Dans le même timing, on note une montée de la pression de la société civile, à travers une déclaration du Forum National des Organisation des Humains (FONADH), un collectif d’une vingtaine d’ONG, déplorant “un meurtre présumé, un acte de violence odieux, qui interroge profondément sur notre société et nous interpelle, sur la sécurité des femmes et des jeunes filles en Mauritanie”.
Faisant échos aux revendications de la famille de la victime, le FONADH réclame “une autopsie impartiale et crédible, en présence d’un représentant de la famille de la défunte”.
Pour les amis du président Mamadou Sarr “ce énième drame, rappelle l’urgence de l’adoption de la loi Karama, pour renforcer la lutte contre les violences ciblant les femmes et les filles”.
 Sous réserve des résultats de l’enquête préliminaire et du traitement que la justice va réserver à l’affaire Fatimata Hamady Bâ, on peut rappeler que plusieurs femmes et jeunes filles, ont perdu la vie dans des conditions atroces à Nouakchott et quelques villes de l’intérieur, depuis l’affaire Penda Sogue.
Une longue liste d’horreur, une comptabilité macabre, mais un phénomène de société, sur lequel il est nécessaire de jeter un regard froid, au delà de l’émotion.
 Le premier pas, pour arrêter la longue liste des suppliciées, c’est nommer le problème, qui s’appelle “féminicide” et trouver une qualification adaptée à ces faits criminels, dans le cadre de notre législation pénale, sommée de s’adapter à l’évolution d’une société en mutations   et fortement agressée par de nouveaux phénomènes urbains.
Sollicité par rapport au concept de “féminicide” le Pr Lô Gourmo, avocat au barreau de Nouakchott, apporte un éclairage “en droit mauritanien, il n ‘y a aucune référence au concept de féminicide, pas de régime juridique particulier, c’est à dire un droit spécifique applicable à ce type de violence, meurtres ou assassinats, liés au sexe.

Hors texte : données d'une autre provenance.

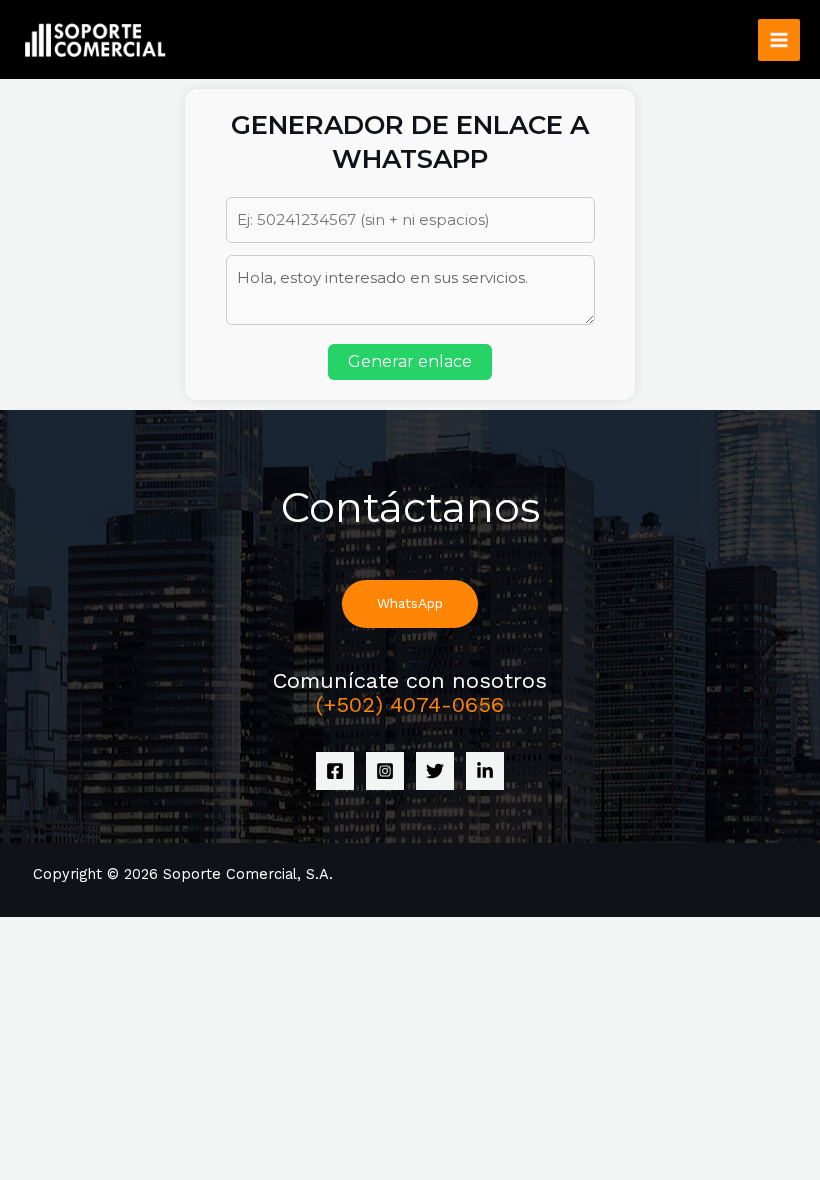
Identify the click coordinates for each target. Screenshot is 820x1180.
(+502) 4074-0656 (410, 704)
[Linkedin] (485, 771)
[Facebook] (335, 771)
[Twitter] (435, 771)
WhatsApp (410, 603)
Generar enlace (410, 361)
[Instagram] (385, 771)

Le concept genre, a été rejeté au moment des débats du parlement sur la loi Karama, alors que le Conseil des Ministres l’avait adopté.
Notre législation pénale, reste régie par les notions traditionnelles, telles que le meurtre, l’assassinat et les infractions d’atteinte aux personnes, sans référence spécifique au genre, même si la répétition des actes et le lien conjugal, peut agir comme une circonstance aggravante dans le traitement des affaires de ce type”.

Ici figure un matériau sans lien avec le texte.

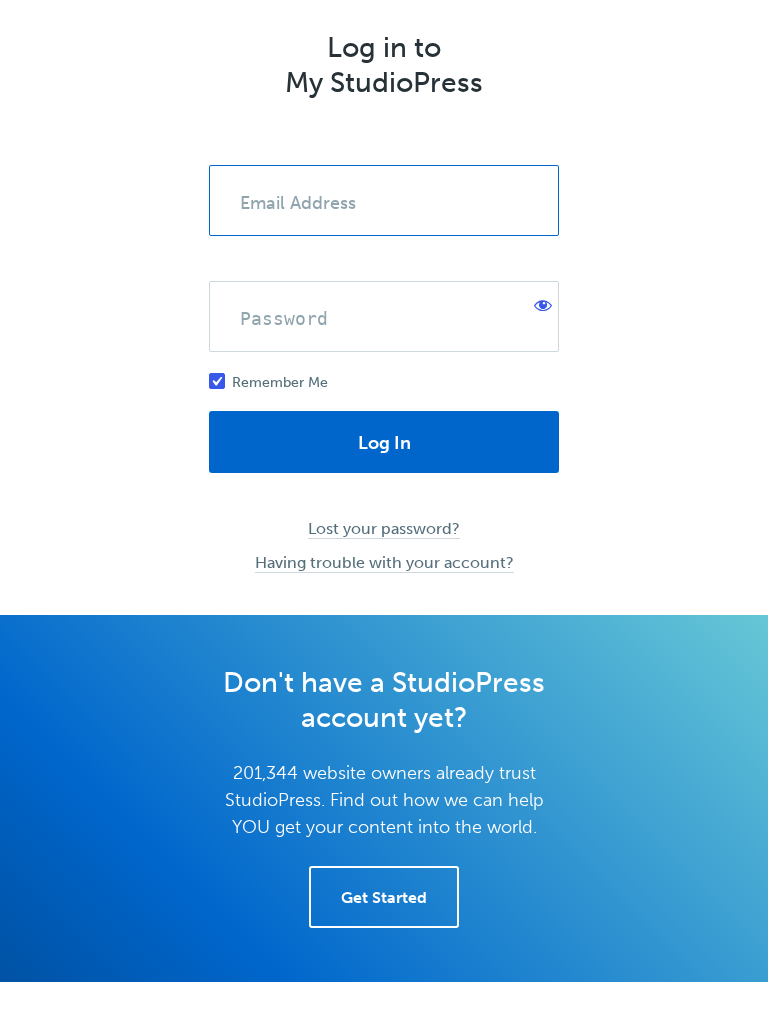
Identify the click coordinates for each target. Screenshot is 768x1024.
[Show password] (539, 301)
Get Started (384, 897)
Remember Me (280, 382)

 Des associations mènent une intense activité dans ce sens, mais rencontrent des blocages religieux et sociologiques.
 
 “Par contre” ajoute l’avocat “dans les débats, y compris au sein du parlement, il y un réel effort qui est fait, pour tenter de clarifier spécifiquement, des violences touchant aux femmes en raison de leur genre.
Mais  une partie de l’opinion politique, reste hostile à ce concept, qu’il considère comme importé de l’occident”.